▶ _Exercise objective_
Among the entries below, how many lines contain the string "pixels"? Only the number is wanted.

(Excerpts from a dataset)
◆ ◆ ◆ ◆ ◆

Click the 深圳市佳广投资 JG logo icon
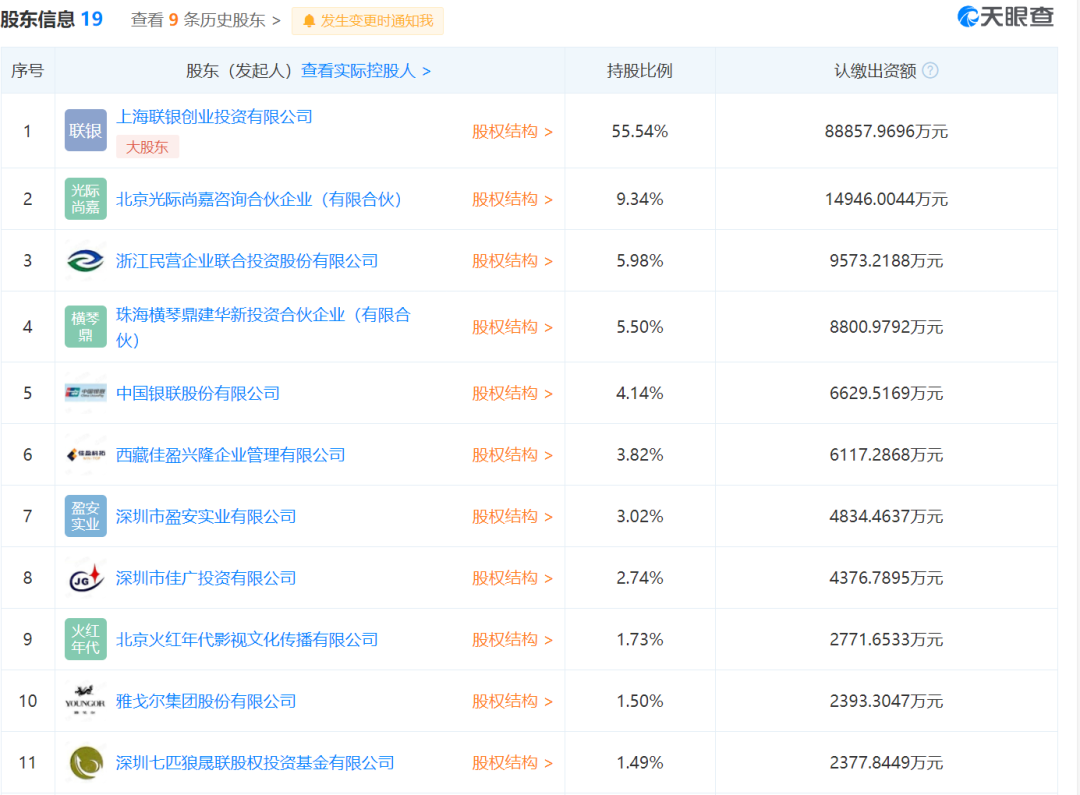The height and width of the screenshot is (795, 1080). click(x=85, y=577)

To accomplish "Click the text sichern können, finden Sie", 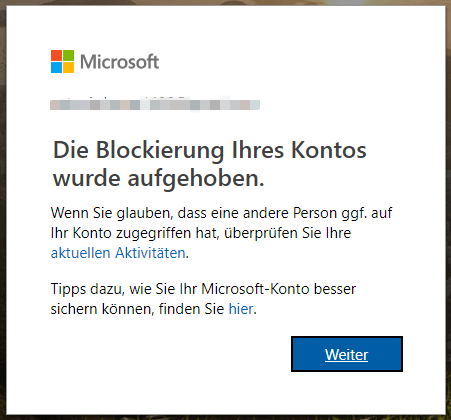I will tap(137, 309).
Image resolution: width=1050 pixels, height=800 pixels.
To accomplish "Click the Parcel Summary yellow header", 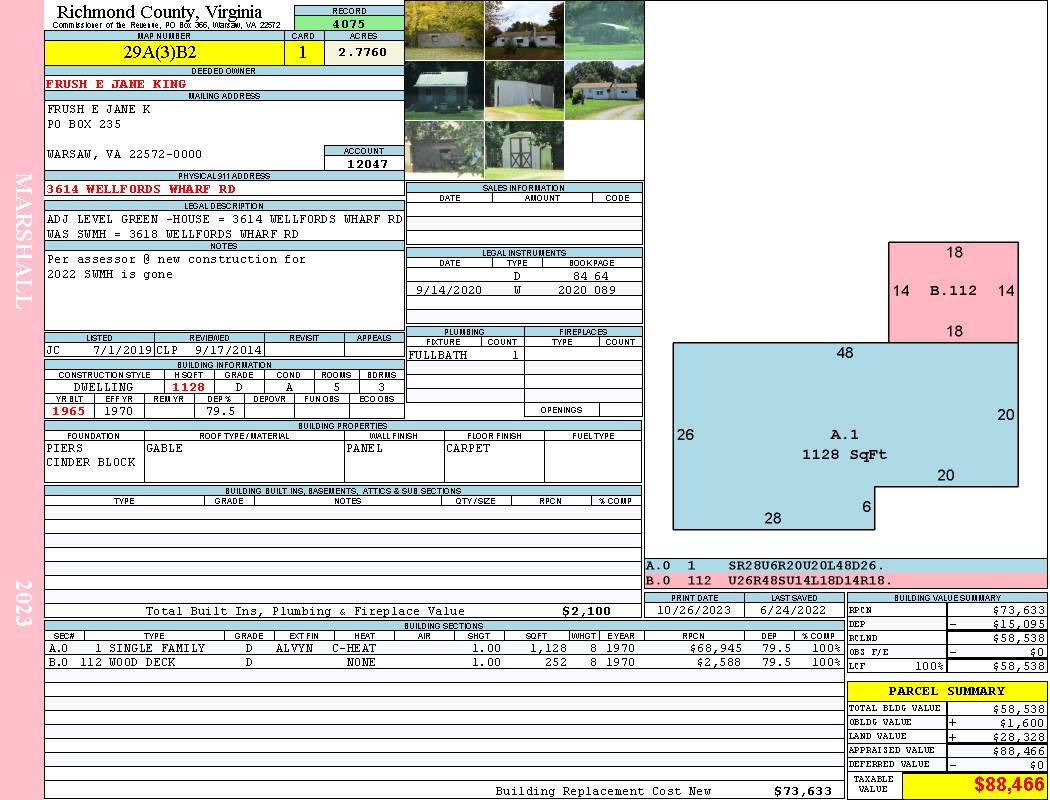I will pos(947,691).
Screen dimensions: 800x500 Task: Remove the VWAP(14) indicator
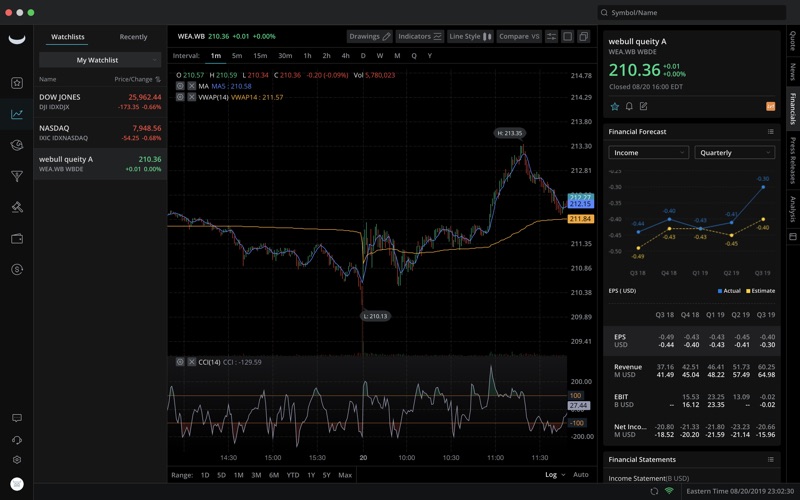[x=192, y=97]
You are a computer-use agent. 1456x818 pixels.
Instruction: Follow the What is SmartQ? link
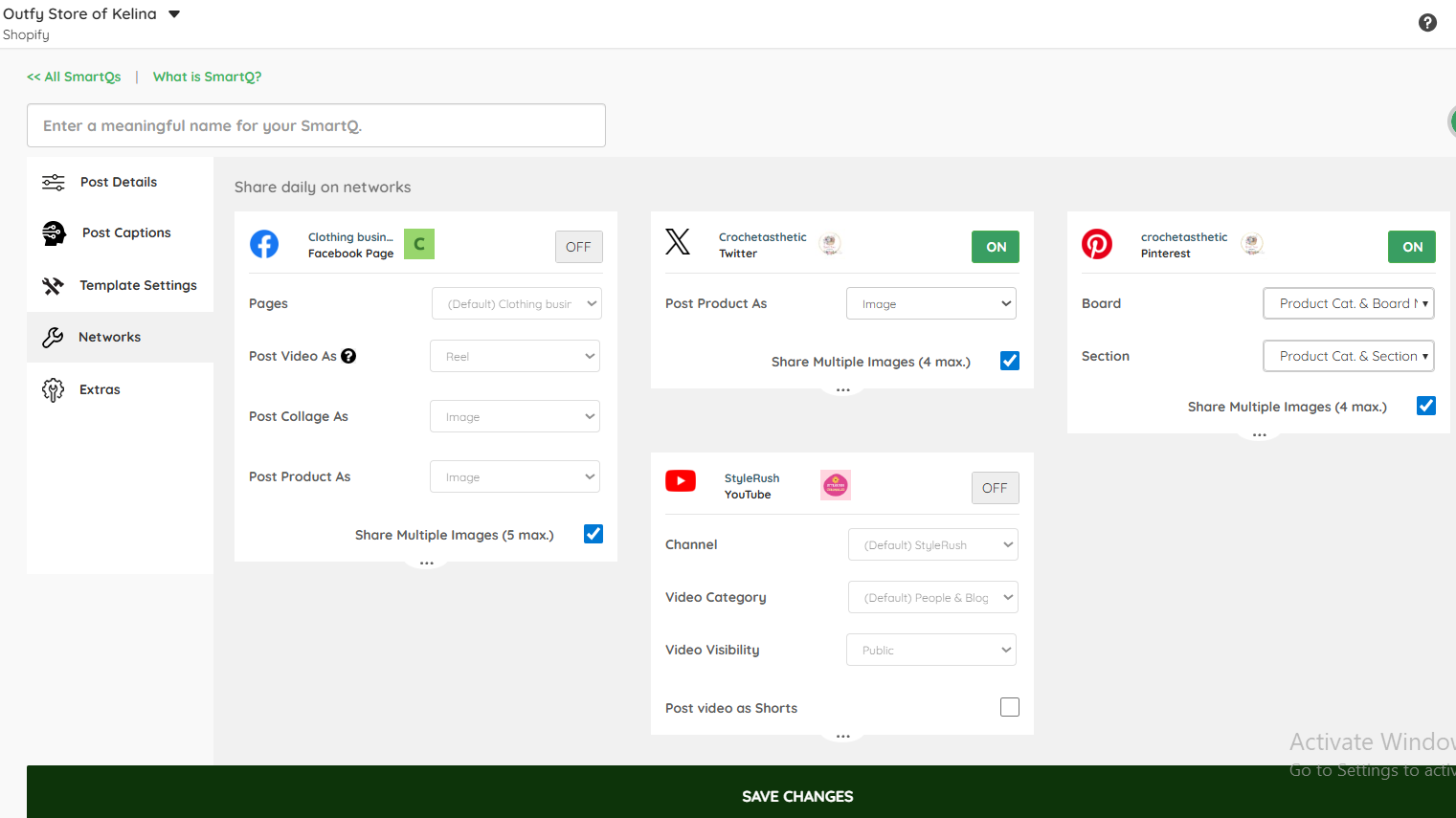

◆ ◆ ◆ ◆ ◆

▶ _Response below_
2